Preston is located on the River Ribble and a series of Ribble Navigation Companies were formed to carry out improvement works to aid the local, largely textile-based manufacturers who needed to be able to ship their goods to markets. The resulting navigation channel was 22.5 kilometre long.
The First Ribble Navigation Company (1806-1838) was primarily concerned with land reclamation and fixing the course of the river within training walls. The channel was the subject of a report by Robert Stevenson in 1837. Training walls continued to be constructed up until around 1935.
The second company (1838-1853) continued the work. By 1880 some 445 hectares had been reclaimed. R.B. Bell and D. Miller reported on it in 1866. The Third Ribble Navigation Company (1853-1883) continued the improvement works. Sir John Coode made a report in 1882.
At this point, the Preston Corporation decided to adopt a proposal first discussed in 1861 to create a dock away from the line of the river. In 1883, Parliament passed the Preston Dock Act, enabling this undertaking. Digging began in 1884, the foundation stone for the basin was laid in July 1885 and the dock was opened by Prince Albert Edward in 1892. The design is by Edward Garlick.
The dock lies north of the river and parallel to it. It measures 914m long by 183m wide. A system of greenheart locks at each end regulate the water level. The basin walls are concrete with granite copings. Most of the iron bollards, lock gate sluices and lock rams you can see there today are original.
Preston Docks were the first to introduce roll-on/roll-off ferry transport, doing so in 1948. By the 1960s, Preston held the record for container and ferry traffic. Its peak year was 1968, when 500 dockers were employed there. Its main trade was the importation of cotton and wood pulp.

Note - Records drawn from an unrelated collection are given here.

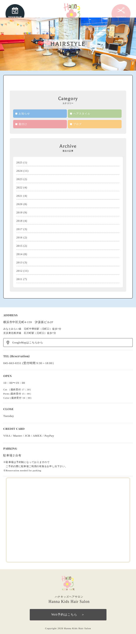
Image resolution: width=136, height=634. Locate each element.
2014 (19, 254)
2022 (19, 187)
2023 (19, 179)
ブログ (77, 124)
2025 (19, 162)
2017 (19, 229)
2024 (19, 170)
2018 (19, 220)
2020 (19, 204)
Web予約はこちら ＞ (68, 614)
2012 (19, 270)
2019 (19, 212)
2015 (19, 245)
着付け (23, 124)
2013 (19, 262)
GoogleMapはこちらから (27, 342)
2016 (19, 237)
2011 (19, 279)
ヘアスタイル (81, 113)
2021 (19, 195)
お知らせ (24, 113)
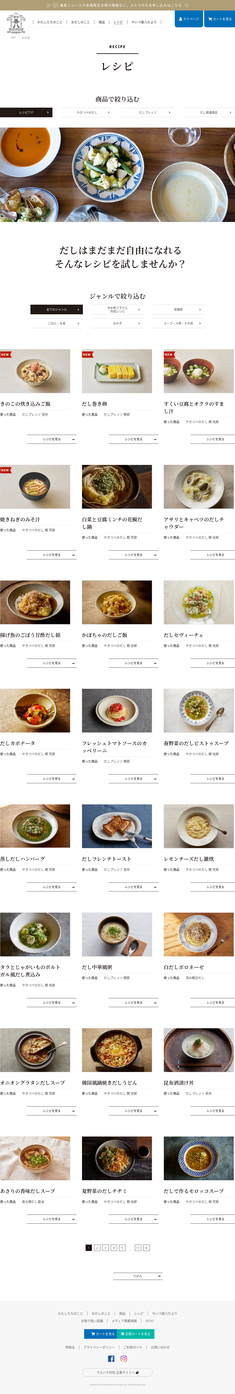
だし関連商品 (215, 112)
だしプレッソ (154, 112)
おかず (126, 323)
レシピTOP (34, 112)
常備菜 (187, 309)
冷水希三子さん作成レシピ (123, 309)
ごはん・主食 (63, 323)
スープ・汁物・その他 (182, 323)
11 (138, 1246)
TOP (13, 37)
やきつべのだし (93, 112)
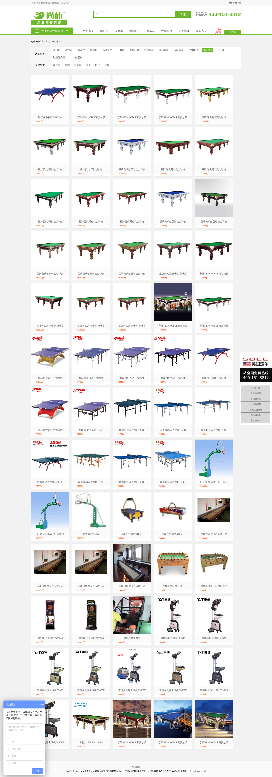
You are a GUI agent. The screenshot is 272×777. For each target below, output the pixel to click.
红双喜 (77, 65)
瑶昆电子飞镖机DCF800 (91, 638)
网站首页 (88, 30)
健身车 (81, 50)
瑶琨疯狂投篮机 (132, 638)
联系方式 (201, 30)
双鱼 (106, 65)
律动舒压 (164, 50)
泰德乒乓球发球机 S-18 (173, 638)
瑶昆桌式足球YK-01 (173, 586)
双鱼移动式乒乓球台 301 (173, 430)
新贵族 (56, 65)
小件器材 (77, 57)
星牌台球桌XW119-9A (91, 742)
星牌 (67, 65)
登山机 (221, 50)
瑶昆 (97, 65)
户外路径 (193, 50)
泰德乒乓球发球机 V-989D (91, 690)
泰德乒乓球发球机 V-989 (50, 690)
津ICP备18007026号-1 (199, 771)
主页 (48, 41)
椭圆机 (133, 30)
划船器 (120, 50)
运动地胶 (178, 50)
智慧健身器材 (60, 57)
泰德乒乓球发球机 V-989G (214, 690)
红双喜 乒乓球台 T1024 (91, 430)
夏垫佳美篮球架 (91, 534)
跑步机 (104, 30)
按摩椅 (119, 30)
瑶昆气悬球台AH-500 (173, 534)
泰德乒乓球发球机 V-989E (132, 690)
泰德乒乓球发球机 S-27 (214, 638)
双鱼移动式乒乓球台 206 (91, 482)
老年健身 (149, 50)
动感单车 (107, 50)
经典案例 (166, 30)
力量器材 (149, 30)
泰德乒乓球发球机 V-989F (173, 690)
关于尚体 (184, 30)
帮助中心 (237, 3)
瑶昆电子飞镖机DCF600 (50, 638)
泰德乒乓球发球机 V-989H (50, 742)
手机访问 (232, 32)
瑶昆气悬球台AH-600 (132, 534)
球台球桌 (56, 41)
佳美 (88, 65)
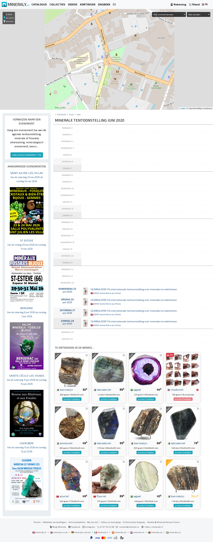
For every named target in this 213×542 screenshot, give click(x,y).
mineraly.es (119, 532)
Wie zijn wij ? (93, 522)
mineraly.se (173, 532)
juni (79, 114)
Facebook (74, 527)
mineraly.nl (137, 532)
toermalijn (64, 389)
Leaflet (183, 108)
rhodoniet (175, 389)
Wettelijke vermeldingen (54, 522)
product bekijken (72, 399)
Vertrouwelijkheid (76, 522)
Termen (37, 522)
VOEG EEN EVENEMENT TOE (26, 155)
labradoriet (102, 389)
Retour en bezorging (111, 522)
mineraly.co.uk (59, 532)
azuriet (62, 496)
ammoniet (64, 443)
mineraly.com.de (81, 532)
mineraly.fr (40, 532)
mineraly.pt (155, 532)
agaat (135, 389)
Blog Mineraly (58, 527)
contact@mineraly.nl (129, 527)
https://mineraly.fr (154, 527)
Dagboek (61, 114)
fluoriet (99, 496)
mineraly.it (101, 532)
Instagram (88, 527)
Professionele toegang (134, 522)
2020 (71, 114)
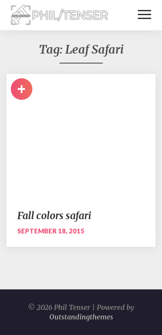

However, a number of factors worked against Preston Docks in the long run — the size of ships increased, the cost of dredging the channel became prohibitive and traditional industries such as textiles declined — and it only made a profit in 17 of the 90 years it was open.
Preston Docks closed at the end of 1981. The basin has since been converted into a yacht marina and the land around redeveloped. A new swing bridge, with a pyramidal Control Building, was constructed over the dock entrance in 1985. The pontoon berths date from 1988-9 and 1991-2.